=== Stated goal A ===
Using the asphalt milling page below, decide whether each statement agrees with it: (i) Pavement removed by milling is sent to a landfill. (ii) Cold milling and cold planing name the same process. (iii) A standard mill-and-overlay commonly goes 1.5 to 2 inches deep. For each, answer yes or no and quote the words from the page that settle it.
=== Stated goal B ===
Write the next part of the asphalt milling page below, picking up after its final paragraph.

=== Text to read ===

════════════════

Asphalt Milling Services

Cold milling, grinding, and pavement removal for parking lots, roadways, and driveways across Central Florida. Crews from Sanford and Orlando.

20+ Years Experience
8,000+ Customers
Licensed, Insured & CGC Certified
SealMaster Certified
OSHA-Trained Crews

What is Asphalt Milling?

Asphalt milling is the controlled removal of the top layer of pavement using a machine with a rotating drum embedded with hardened carbide cutting teeth. The drum grinds the surface to a specified depth, leaving a clean, textured base ready for a fresh overlay or further repair. Common depths run from 1.5 to 2 inches for a standard mill-and-overlay, up to full-depth removal where the underlying base also needs work.

The material that comes off the surface is called Reclaimed Asphalt Pavement, or RAP. It does not go to a landfill. It gets hauled, processed, and reused as recycled aggregate in new asphalt mix. That makes milling one of the more sustainable pavement maintenance options available for commercial property managers.

Milling is also called cold milling, cold planing, or asphalt grinding. All four terms refer to the same process. The "cold" part distinguishes it from hot in-place recycling, which uses heat to soften the pavement before removal.

Close-up of an asphalt parking lot after milling, showing the textured surface ready for overlay
When to Mill

When Does a Parking Lot Need Milling?

Milling is the right call when the existing surface is too damaged to seal or patch but the underlying base is still sound.

Rutting and Wheel-Path Wear

Heavy truck traffic, distribution center loading lanes, and drive-thru paths all create rutting over time. Once the rutting is deep enough to hold water or affect drainage, sealing will not fix it. Milling removes the worn surface and gives the new overlay a flat profile to bond to.

Surface Failure with a Good Base

Older parking lots often hit a point where the top inch or two is raveling, cracking, and pulling apart, but the base layer underneath is still solid. Full reconstruction is expensive and unnecessary in that situation. A mill-and-overlay restores the surface at a fraction of the cost while preserving the structural base that is still doing its job.

Profile and Drainage Correction

Properties that have settled unevenly, or that need new ADA-compliant slopes near entrances and accessible parking, often need milling to correct the profile before overlay. Trying to fix profile by adding asphalt on top usually creates worse problems because the new surface follows the old grade.

Before a Full Resurface

For commercial parking lots scheduled for a full overlay, milling the existing surface first is usually the right call. It removes the oxidized, brittle top layer so the new mat bonds to fresh substrate instead of decade-old surface that has already started to fail.

════════════════

Dataset rows:
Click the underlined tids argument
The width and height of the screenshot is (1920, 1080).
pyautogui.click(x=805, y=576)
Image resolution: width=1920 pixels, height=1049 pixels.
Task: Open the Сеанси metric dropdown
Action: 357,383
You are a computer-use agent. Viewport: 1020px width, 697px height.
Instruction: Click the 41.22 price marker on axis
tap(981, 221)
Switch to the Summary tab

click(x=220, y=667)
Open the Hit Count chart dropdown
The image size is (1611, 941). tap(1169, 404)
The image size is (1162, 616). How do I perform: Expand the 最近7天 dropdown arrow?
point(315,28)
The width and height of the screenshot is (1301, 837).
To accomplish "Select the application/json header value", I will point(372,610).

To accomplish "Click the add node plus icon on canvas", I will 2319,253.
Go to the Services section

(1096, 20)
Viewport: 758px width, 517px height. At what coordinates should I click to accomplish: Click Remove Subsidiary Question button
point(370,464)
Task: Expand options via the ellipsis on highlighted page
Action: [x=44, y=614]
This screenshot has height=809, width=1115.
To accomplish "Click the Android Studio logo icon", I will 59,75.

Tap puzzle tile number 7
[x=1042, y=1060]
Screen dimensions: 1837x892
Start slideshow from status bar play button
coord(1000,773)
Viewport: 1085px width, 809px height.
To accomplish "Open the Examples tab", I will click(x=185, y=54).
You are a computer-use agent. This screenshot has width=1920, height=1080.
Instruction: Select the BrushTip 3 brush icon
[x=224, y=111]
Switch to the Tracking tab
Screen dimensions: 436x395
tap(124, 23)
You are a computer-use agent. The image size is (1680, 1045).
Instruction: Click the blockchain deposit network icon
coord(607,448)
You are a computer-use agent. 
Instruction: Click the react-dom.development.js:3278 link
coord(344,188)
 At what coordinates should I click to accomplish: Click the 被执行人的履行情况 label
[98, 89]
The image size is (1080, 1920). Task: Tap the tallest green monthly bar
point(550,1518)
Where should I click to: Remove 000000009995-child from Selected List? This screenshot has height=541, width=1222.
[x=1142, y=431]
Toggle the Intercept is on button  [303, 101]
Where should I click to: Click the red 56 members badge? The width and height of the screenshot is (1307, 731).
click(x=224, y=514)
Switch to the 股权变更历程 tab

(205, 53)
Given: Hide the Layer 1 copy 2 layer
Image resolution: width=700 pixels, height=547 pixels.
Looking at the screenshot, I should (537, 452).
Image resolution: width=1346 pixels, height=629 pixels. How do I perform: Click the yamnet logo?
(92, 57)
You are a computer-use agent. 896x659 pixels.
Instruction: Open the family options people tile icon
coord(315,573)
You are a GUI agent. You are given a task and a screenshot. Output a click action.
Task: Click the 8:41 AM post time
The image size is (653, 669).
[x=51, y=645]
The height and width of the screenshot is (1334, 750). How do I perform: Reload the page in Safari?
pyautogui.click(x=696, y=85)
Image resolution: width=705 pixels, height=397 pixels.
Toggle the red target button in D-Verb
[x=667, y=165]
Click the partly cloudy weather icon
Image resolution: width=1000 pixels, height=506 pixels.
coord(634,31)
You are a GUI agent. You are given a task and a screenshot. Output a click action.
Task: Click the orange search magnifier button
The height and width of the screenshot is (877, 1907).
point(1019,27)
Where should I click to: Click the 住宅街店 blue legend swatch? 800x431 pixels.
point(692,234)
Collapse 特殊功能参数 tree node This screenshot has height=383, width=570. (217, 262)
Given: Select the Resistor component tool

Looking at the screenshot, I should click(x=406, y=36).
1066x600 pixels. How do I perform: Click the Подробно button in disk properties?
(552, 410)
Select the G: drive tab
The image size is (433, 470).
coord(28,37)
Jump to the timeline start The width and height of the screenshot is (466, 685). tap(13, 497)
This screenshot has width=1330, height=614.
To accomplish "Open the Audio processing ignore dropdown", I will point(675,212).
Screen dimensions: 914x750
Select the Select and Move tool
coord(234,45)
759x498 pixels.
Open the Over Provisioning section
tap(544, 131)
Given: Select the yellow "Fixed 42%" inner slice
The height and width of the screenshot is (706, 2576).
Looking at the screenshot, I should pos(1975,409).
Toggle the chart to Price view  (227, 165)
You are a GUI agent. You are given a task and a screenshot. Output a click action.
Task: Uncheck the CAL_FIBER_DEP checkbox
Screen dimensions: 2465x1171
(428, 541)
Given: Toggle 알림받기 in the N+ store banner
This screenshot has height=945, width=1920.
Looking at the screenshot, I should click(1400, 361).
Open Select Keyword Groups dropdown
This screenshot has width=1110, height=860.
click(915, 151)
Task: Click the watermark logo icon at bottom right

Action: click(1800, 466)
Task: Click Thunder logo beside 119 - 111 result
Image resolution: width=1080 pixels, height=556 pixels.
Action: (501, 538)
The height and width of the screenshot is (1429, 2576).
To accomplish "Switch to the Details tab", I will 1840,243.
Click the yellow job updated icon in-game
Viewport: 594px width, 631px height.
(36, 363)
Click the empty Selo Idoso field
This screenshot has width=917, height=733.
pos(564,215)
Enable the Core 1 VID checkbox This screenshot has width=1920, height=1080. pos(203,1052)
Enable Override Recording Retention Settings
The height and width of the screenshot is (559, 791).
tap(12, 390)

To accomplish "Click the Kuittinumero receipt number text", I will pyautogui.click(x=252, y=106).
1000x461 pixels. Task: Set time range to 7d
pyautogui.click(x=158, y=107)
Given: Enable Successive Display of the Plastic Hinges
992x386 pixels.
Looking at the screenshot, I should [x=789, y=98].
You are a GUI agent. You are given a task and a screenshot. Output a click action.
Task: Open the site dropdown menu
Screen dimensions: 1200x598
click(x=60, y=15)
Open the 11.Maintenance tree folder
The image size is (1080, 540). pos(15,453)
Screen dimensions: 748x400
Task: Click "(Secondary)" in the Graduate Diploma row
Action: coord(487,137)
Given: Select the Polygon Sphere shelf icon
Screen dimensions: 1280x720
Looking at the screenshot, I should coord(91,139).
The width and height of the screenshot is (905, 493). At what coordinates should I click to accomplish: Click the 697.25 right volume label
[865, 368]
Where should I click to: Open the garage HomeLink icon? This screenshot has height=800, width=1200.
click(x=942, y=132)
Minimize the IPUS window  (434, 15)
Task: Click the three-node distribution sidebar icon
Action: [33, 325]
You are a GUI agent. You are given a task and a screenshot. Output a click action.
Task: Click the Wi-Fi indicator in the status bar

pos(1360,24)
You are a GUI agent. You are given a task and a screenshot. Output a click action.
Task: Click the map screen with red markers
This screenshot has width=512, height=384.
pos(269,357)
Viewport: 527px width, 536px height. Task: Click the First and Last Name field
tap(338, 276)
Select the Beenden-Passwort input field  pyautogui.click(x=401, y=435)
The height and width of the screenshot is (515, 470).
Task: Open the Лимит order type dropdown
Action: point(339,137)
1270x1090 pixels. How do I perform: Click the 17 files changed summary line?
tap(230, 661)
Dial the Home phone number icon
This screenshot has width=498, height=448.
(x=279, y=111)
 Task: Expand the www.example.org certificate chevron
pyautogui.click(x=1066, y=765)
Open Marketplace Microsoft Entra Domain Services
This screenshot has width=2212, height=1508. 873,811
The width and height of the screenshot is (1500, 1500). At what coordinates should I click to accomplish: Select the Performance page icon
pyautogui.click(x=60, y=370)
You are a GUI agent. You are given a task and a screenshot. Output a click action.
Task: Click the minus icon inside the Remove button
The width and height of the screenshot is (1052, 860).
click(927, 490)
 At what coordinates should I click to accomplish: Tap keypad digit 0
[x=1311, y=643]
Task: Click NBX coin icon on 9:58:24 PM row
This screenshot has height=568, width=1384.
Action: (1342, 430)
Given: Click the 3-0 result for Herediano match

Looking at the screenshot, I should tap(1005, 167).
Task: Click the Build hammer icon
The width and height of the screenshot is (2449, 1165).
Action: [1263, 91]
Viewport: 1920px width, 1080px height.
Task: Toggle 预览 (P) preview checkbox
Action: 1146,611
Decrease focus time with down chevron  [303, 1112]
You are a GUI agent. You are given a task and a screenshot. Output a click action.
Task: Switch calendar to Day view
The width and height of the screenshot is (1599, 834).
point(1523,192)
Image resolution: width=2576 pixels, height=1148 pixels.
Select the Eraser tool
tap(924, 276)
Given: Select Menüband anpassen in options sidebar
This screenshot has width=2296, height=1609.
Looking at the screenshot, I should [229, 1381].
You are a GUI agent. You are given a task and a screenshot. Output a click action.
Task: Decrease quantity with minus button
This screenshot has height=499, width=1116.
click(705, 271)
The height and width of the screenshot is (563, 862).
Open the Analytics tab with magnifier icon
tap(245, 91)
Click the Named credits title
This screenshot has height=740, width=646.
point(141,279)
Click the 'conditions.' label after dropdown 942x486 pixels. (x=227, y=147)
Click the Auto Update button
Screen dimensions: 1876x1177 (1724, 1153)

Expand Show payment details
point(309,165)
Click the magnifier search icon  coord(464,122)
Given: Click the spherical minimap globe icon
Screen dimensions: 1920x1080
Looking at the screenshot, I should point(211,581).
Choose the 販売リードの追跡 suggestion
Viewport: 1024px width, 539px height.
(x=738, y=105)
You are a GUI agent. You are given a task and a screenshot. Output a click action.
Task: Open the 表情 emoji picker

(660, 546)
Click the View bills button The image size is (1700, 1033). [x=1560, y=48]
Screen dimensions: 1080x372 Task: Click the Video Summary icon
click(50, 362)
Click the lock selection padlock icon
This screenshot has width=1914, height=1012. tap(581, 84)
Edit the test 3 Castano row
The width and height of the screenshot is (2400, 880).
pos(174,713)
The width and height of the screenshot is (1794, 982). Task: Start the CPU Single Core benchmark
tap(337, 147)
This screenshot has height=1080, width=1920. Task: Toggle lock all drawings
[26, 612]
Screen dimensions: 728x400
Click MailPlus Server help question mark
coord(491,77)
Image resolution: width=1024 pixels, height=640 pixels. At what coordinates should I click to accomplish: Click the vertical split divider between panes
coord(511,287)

════════════════

=== Written reply A ===
(i) No: "It does not go to a landfill."
(ii) Yes: "All four terms refer to the same process."
(iii) Yes: "Common depths run from 1.5 to 2 inches for a standard mill-and-overlay"

=== Written reply B ===
Curb and Gutter Tie-Ins

When new overlay would otherwise sit higher than existing curbs, sidewalks, or drainage structures, milling drops the surface back down to the right elevation. This avoids the lip-and-trip issues that come from stacking overlay on top of existing pavement without removing material first.

Our Process

How We Handle a Milling Project

1

Survey & Scope

Walk the property with the client, identify utility lines, drainage structures, manholes, valve covers, and accessible routes. Confirm milling depth, debris haul-off requirements, and overlay scope.

2

Mill & Haul

Bring in the milling machine sized for the property (smaller cold-planers for parking lots, larger machines for roadways). Grind to specified depth, load RAP directly into trucks, haul off-site for processing.

3

Sweep & Tack Coat

Power-sweep the milled surface to remove loose fines and dust. Apply a tack coat (asphalt emulsion) to bond the new mat to the milled substrate. This step gets skipped on lower-budget jobs and it is always a mistake.

4

Overlay & Stripe

Lay the new asphalt mat at specified depth, compact, allow cure time, then restore parking lot striping including ADA stalls, directional arrows, and stop bars. Property is back in use the same day for most jobs.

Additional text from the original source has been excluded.